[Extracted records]
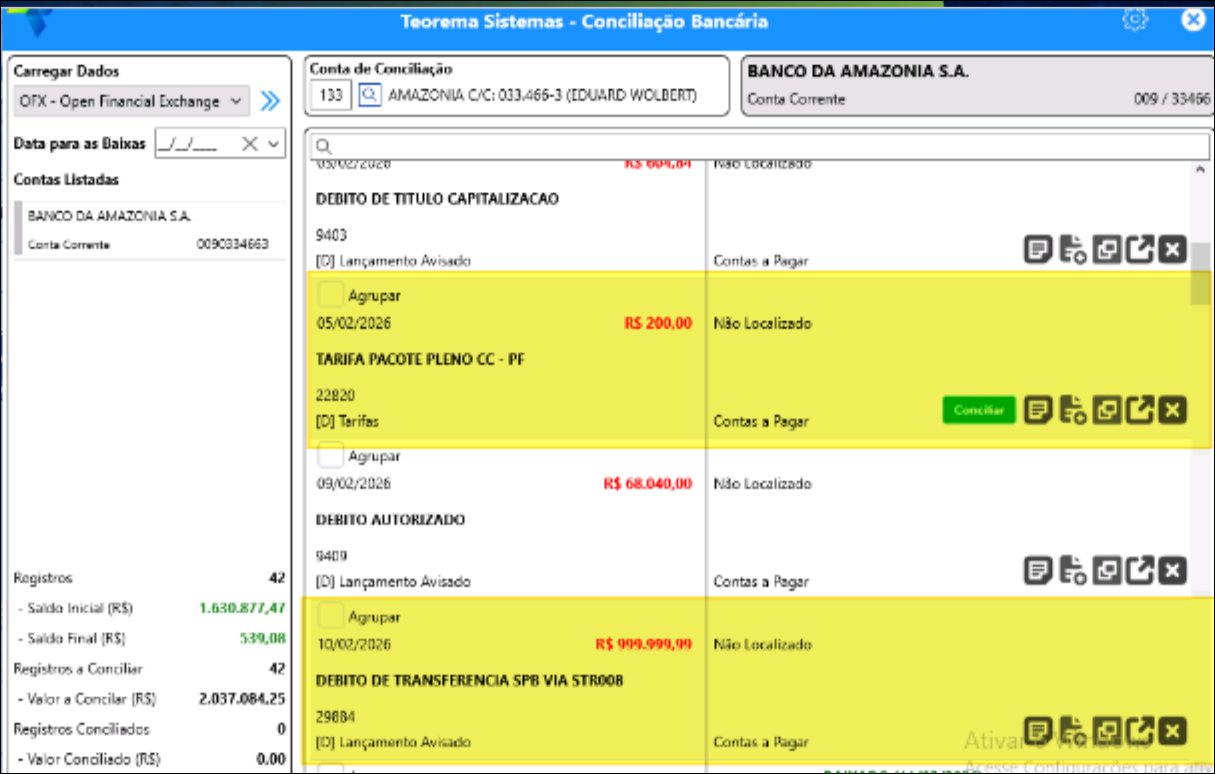Click the green Conciliar button
Viewport: 1215px width, 774px height.
click(978, 410)
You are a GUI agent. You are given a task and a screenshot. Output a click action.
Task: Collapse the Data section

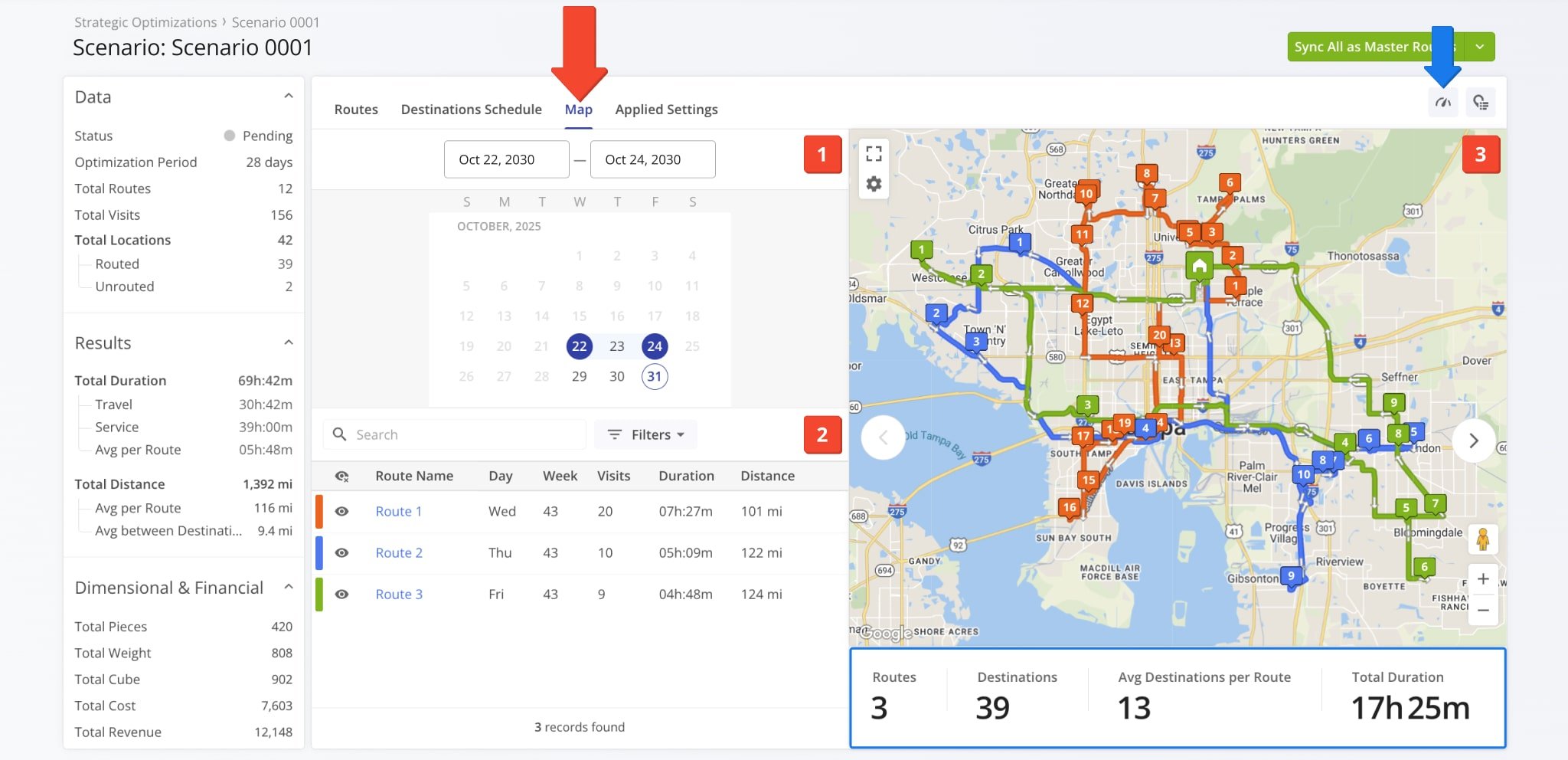click(289, 97)
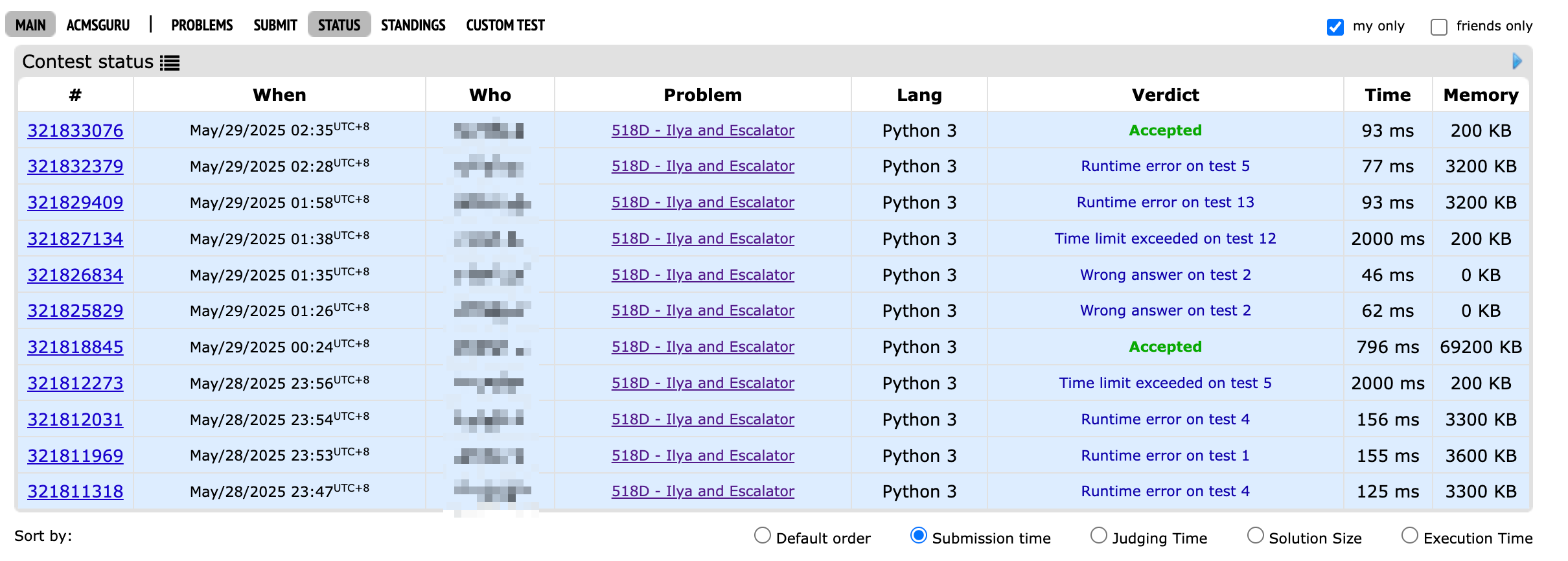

**What the exercise asks**.
Leave the pictures out, and copy exactly each line from the one containing "You are a GUI" through the final line of the data.

**Answer to the exercise**.
You are a GUI agent. You are given a task and a screenshot. Output a click action.
Task: Collapse the Data section

click(289, 97)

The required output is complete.